**Work to be completed:** Retype, word for word, every line of the records below starting at the one that contains "How do I perform: Click the Esporte" and ending at the one that contains "You are a computer-use agent. Viewport: 1416px"; include both of those lines and nothing more.

(Stored data)
[Start of Attachment]

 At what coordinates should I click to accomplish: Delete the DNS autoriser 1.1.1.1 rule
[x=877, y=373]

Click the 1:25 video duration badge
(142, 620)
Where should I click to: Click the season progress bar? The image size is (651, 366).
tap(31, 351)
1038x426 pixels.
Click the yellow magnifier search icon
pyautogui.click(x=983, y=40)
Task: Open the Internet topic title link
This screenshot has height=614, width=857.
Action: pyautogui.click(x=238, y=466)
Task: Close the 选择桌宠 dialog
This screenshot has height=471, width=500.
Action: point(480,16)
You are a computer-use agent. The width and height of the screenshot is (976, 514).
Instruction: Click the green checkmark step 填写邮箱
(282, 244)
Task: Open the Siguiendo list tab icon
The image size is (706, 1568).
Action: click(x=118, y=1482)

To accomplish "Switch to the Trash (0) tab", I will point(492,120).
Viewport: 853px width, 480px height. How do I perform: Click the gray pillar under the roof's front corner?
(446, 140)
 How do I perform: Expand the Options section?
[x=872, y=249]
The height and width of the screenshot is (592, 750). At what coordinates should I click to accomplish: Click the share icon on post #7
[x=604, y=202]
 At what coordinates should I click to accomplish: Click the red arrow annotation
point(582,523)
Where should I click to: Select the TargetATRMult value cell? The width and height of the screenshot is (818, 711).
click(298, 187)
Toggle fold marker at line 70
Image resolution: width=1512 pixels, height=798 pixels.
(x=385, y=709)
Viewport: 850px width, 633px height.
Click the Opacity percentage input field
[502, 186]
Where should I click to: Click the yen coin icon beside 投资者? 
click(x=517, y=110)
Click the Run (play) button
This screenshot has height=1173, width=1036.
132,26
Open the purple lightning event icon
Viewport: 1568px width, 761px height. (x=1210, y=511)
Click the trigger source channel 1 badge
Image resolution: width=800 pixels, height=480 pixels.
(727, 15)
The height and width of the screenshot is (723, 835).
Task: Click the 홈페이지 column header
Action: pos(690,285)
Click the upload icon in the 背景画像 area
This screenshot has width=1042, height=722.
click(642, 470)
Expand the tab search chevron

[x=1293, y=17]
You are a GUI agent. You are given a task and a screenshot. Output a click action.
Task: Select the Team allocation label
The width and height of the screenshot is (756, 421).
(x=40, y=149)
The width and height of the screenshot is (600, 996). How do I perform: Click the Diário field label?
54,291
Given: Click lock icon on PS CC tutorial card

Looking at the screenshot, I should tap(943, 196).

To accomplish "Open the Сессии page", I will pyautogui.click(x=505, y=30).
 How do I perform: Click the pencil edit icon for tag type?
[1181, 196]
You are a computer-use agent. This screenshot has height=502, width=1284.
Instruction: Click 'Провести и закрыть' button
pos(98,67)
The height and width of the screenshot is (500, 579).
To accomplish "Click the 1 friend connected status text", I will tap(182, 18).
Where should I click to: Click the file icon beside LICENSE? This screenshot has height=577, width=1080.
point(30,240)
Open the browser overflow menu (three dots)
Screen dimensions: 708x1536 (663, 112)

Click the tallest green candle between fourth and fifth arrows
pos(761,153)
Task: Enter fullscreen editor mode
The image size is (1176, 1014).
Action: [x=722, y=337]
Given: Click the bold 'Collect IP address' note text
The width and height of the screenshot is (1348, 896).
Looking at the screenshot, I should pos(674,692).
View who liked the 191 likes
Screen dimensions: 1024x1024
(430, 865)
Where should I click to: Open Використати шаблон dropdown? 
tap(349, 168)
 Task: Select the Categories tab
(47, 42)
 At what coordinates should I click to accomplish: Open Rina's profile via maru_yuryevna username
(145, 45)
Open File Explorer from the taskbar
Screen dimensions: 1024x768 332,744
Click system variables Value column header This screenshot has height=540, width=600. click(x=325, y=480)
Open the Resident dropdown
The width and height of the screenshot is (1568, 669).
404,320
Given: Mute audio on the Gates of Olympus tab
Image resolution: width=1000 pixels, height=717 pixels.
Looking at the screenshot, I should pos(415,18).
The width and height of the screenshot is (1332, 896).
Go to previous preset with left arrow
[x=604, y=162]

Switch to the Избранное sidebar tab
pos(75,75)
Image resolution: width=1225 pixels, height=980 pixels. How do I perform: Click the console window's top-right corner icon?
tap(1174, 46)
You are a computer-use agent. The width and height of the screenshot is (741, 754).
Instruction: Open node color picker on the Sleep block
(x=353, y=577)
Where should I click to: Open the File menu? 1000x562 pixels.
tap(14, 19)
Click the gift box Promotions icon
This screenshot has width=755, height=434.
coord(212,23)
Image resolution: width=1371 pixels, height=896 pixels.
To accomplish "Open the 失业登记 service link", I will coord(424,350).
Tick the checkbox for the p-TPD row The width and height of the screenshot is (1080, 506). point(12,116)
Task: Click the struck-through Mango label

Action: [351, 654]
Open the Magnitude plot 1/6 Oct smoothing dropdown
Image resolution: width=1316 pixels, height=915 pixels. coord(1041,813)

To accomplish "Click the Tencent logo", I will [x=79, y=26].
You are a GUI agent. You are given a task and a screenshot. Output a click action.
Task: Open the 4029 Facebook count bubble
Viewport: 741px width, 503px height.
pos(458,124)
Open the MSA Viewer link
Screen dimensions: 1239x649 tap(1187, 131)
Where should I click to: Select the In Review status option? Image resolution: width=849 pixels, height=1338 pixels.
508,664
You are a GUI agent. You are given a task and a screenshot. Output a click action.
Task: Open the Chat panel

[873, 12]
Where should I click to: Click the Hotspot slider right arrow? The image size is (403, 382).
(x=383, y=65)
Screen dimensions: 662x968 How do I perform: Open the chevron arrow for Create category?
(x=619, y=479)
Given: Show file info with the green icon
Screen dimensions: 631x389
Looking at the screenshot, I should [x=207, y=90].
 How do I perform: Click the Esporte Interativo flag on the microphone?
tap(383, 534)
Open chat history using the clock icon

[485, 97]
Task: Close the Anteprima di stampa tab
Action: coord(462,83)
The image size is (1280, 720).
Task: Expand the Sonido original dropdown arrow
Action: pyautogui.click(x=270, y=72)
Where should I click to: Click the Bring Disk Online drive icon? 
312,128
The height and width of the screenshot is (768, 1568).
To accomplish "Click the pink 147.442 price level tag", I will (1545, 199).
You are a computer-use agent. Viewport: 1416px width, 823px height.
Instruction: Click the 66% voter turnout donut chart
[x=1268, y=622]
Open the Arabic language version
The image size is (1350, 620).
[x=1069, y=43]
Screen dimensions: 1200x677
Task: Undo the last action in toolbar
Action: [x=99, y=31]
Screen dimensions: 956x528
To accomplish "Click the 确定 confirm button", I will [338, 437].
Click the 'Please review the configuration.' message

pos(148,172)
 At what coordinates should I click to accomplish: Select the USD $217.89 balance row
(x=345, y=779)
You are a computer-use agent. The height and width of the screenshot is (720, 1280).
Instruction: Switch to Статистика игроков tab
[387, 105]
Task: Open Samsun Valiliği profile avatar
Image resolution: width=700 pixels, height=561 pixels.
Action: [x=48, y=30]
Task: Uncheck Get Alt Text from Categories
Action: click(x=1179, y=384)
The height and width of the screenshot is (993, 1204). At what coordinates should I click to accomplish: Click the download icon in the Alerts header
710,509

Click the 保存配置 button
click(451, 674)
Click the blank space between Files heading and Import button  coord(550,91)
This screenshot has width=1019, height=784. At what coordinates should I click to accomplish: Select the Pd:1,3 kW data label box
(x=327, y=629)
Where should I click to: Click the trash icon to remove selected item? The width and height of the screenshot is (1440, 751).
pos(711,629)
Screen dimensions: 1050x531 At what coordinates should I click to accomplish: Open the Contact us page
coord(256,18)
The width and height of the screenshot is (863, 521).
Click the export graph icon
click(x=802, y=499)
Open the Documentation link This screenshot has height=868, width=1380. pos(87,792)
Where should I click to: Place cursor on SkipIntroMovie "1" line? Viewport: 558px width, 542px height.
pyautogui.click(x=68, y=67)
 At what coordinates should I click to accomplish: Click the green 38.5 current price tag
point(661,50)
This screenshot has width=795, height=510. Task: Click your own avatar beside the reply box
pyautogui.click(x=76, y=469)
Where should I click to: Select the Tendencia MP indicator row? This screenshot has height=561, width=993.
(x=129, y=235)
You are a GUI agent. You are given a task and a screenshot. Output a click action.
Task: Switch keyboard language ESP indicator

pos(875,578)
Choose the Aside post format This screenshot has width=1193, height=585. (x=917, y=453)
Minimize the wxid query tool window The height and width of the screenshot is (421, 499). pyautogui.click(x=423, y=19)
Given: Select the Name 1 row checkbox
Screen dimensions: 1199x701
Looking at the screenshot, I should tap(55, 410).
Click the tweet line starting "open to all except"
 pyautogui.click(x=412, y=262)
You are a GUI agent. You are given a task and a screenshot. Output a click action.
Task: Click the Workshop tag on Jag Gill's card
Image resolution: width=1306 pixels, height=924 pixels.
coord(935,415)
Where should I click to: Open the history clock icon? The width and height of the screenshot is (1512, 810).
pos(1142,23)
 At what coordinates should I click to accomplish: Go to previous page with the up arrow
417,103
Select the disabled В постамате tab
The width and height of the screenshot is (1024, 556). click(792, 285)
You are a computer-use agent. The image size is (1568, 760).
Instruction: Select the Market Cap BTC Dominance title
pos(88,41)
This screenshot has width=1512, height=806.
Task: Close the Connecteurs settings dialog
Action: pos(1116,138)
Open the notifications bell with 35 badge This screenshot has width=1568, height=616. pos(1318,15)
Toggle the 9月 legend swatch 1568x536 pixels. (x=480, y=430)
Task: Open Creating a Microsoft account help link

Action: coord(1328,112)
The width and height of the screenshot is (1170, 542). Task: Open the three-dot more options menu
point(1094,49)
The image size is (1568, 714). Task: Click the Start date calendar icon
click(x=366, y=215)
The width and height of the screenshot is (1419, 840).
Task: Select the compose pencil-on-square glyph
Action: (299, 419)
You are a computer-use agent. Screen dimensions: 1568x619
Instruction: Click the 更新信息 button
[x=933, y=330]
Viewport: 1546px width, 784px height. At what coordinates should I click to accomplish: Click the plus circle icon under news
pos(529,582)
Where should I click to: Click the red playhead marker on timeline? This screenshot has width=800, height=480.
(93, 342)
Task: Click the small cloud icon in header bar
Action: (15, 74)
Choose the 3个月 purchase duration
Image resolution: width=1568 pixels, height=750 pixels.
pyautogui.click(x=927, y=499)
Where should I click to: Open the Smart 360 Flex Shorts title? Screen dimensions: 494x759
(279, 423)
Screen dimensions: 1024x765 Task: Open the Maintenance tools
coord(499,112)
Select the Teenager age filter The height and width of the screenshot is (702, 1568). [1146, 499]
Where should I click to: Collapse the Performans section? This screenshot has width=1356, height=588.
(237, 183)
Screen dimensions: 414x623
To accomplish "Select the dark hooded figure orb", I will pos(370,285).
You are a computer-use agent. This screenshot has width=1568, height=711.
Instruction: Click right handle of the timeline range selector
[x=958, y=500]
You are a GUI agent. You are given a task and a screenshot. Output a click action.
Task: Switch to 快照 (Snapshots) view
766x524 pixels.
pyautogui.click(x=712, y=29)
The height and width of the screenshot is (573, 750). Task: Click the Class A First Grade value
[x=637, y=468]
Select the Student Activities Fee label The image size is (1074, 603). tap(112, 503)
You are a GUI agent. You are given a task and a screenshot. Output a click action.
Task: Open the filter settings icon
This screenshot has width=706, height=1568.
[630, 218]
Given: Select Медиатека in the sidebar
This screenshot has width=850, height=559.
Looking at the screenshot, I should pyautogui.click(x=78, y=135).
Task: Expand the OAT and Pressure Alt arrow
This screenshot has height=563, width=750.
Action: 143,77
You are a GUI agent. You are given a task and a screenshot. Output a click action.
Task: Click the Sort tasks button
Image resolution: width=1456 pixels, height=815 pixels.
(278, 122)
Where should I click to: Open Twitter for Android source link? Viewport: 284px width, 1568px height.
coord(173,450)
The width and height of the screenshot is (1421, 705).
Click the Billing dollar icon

[End of Attachment]

**Your response:**
 How do I perform: Click the Esporte Interativo flag on the microphone?
tap(383, 534)
Open chat history using the clock icon

[485, 97]
Task: Close the Anteprima di stampa tab
Action: coord(462,83)
The image size is (1280, 720).
Task: Expand the Sonido original dropdown arrow
Action: pyautogui.click(x=270, y=72)
Where should I click to: Click the Bring Disk Online drive icon? 
312,128
The height and width of the screenshot is (768, 1568).
To accomplish "Click the pink 147.442 price level tag", I will (1545, 199).
You are a computer-use agent. Viewport: 1416px width, 823px height.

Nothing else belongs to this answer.